Sherry's big pitch was the slider. "I had a pretty good fast ball and a big overhand curve, but I had trouble with my control. So in the winter of '58, down in Venezuela, I went to work on the slider. Nobody taught me. My brother Norm was catching me and he worked with me, but nobody really showed me how to throw it. I just learned by myself. I throw it real hard, just like I was throwing a fast ball. I can throw it right at the batter and it will break over the outside corner. It doesn't drop, it just breaks across. The main thing is, I can always get it over the plate."

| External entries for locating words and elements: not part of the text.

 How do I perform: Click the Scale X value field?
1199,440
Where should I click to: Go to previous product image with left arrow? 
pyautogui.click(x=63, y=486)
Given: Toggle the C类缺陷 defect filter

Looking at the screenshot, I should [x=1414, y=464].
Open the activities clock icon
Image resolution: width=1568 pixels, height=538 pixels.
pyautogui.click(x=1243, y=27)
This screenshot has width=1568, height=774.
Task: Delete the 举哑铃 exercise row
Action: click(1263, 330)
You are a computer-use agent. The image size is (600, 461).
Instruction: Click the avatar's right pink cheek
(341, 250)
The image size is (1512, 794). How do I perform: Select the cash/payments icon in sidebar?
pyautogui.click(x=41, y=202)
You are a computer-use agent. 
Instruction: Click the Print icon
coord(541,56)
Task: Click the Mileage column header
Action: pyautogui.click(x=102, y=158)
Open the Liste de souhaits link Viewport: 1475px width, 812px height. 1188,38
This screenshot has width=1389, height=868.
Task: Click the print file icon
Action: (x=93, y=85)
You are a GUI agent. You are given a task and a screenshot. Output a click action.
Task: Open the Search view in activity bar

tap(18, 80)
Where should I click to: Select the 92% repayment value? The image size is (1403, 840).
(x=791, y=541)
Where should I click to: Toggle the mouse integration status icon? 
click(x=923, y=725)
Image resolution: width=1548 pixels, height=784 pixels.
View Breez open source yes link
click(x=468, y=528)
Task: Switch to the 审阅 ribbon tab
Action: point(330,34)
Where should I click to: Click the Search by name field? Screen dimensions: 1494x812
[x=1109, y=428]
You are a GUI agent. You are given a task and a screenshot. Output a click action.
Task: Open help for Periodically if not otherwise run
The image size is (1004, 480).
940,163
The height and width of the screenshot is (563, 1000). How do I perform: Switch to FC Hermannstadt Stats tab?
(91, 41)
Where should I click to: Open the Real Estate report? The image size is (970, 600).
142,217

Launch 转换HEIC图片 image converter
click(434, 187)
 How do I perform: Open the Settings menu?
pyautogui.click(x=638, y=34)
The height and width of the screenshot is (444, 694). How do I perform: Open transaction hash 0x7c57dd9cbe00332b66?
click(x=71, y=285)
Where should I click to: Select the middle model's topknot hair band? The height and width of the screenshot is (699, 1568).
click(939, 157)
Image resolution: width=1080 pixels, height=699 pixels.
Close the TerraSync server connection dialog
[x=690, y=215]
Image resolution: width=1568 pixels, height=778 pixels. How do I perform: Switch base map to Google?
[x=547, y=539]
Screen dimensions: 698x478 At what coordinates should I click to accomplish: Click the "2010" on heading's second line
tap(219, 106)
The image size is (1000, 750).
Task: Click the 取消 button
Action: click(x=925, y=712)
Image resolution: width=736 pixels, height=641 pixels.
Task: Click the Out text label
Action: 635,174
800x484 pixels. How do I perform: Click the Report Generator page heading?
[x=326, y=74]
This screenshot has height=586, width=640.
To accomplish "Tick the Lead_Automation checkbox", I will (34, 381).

This spring, if Sherry has had any trouble, it is because of his weight. "They've been giving me a rough time," he grinned, "but I think I'm all right. I went up to about 210—well, really it was closer to 215—during the winter. It wasn't the mashed potatoes so much; I made a lot of radio and TV appearances but only about 20 banquets, and I remembered what happened to Turley last year, so I didn't eat much. Actually, I didn't have much time to eat; I was too nervous worrying about having to make a speech. Eventually, after I got to where I could hang on to a mike for five minutes and tell a few jokes, it wasn't so bad and then maybe I did eat. Anyway, I worked out in L.A. three weeks before coming down here and I got down to 208. Now I'm at 200, and I think that's all right."


"You know, the real trouble is that this is the first year I've had my family down for spring training. Before, I was always trying so hard to make the ball club, I didn't have time for that. But this year I'll lose four or five pounds during a workout, then go home and Sally has fixed a big dinner and the five pounds are back on again.

"If anybody thinks I'm overconfident, though, that I'll let myself get too heavy and lose what I've got, they're crazy. Being up here is too important. Last June I was living in a little rented house in St. Paul. Today I'm about to buy a nice home in L.A. A real fine company, Eagle Clothes in Brooklyn, gave me a good off-season job and I went all over the country, making speeches for them and modeling. They gave me a complete wardrobe.

"People know me now. Back home in L.A., when I take my family out for dinner, people come up to me in the restaurant and ask how I'm doing and what about the Dodgers. And listen. I got into a cab in New York and the cabbie looked at me and said, 'Hey, ain't you that kid that was in the Series?' That's pretty good, having someone recognize you in New York."